Content starts

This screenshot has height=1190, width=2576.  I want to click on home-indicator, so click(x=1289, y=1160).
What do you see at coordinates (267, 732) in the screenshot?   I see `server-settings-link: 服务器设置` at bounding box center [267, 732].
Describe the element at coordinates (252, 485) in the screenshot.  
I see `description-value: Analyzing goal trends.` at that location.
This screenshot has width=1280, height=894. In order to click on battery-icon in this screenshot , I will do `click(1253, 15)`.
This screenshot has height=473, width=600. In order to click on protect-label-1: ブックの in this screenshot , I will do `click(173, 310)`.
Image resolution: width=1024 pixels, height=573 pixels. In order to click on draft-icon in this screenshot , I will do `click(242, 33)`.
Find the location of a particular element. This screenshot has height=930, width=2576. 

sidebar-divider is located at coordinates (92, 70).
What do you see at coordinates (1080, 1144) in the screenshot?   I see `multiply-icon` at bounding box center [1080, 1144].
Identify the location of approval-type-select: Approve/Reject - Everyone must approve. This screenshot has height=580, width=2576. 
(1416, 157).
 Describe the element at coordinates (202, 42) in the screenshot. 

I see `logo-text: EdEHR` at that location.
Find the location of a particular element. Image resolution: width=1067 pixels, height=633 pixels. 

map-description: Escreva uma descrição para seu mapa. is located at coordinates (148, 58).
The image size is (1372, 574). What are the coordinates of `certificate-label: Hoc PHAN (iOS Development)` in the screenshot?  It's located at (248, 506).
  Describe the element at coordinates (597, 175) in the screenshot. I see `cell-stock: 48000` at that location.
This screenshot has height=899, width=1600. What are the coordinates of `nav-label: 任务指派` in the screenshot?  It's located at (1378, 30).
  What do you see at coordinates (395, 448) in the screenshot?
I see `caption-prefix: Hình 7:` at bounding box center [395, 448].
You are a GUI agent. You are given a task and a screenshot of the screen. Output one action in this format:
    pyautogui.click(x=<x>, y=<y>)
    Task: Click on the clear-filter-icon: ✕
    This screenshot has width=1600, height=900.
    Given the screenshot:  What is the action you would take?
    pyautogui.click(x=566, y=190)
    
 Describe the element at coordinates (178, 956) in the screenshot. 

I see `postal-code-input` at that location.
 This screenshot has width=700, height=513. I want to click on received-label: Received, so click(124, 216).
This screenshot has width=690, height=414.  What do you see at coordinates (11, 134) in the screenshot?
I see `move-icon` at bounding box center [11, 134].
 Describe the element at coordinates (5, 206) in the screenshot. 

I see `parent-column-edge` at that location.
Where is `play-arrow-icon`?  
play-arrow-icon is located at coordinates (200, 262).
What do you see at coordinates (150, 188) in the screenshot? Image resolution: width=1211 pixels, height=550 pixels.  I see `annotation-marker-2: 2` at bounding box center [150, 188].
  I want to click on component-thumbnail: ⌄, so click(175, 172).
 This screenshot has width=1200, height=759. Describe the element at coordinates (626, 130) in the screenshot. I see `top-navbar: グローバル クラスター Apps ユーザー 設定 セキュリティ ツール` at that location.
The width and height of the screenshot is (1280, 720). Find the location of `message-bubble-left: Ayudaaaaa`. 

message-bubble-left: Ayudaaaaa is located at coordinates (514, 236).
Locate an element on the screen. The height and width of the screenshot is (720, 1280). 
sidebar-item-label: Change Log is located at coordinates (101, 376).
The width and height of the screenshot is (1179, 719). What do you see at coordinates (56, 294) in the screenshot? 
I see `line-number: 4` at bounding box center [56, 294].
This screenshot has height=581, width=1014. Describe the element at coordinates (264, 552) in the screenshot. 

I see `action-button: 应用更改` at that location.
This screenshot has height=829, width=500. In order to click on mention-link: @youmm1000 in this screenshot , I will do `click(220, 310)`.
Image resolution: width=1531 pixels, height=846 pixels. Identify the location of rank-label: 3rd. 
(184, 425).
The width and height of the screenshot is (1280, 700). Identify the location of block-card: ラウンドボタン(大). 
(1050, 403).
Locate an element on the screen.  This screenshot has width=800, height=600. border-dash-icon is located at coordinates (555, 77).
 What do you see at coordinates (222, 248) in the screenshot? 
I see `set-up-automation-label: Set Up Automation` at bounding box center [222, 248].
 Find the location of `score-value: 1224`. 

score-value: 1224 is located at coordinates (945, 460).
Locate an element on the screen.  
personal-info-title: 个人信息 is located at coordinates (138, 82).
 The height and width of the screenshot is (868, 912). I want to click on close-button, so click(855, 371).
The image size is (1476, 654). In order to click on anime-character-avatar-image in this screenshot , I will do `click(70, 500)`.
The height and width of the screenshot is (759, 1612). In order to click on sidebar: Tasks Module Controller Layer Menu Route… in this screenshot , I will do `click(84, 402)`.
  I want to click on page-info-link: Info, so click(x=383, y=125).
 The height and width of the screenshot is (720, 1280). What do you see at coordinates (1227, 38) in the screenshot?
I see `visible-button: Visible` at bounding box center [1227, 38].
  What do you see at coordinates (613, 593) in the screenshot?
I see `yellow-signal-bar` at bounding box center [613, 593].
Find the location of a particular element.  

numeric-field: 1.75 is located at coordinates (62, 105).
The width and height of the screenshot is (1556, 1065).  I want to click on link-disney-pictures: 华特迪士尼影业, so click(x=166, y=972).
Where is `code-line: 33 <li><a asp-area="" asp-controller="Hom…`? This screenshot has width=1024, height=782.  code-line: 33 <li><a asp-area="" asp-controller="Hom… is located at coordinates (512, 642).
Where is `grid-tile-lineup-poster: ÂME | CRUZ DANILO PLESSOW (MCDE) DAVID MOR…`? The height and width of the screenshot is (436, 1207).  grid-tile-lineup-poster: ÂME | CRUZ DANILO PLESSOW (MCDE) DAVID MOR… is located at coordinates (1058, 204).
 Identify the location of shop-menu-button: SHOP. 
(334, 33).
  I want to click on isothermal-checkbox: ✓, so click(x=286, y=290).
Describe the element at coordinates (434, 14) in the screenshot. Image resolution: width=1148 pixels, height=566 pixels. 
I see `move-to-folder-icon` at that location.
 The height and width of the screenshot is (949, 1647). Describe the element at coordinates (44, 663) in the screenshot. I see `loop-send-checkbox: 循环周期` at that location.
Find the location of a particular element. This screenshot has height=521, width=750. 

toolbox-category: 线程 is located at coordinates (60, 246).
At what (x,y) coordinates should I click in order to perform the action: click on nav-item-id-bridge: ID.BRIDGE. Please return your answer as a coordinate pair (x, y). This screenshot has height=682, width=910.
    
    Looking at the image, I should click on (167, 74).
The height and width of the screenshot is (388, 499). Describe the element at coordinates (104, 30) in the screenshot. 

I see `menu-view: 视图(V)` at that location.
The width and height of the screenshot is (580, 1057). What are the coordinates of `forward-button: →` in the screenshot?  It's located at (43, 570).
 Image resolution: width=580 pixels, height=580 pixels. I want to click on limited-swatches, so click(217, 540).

Content ends

-- JOB ITEM --
Gather every line above that contains the string "button" and copy each one in full.

-- ANSWER TO THE EXERCISE --
I see `action-button: 应用更改` at that location.
 The height and width of the screenshot is (868, 912). I want to click on close-button, so click(855, 371).
I see `visible-button: Visible` at bounding box center [1227, 38].
 Identify the location of shop-menu-button: SHOP. 
The width and height of the screenshot is (580, 1057). What are the coordinates of `forward-button: →` in the screenshot?  It's located at (43, 570).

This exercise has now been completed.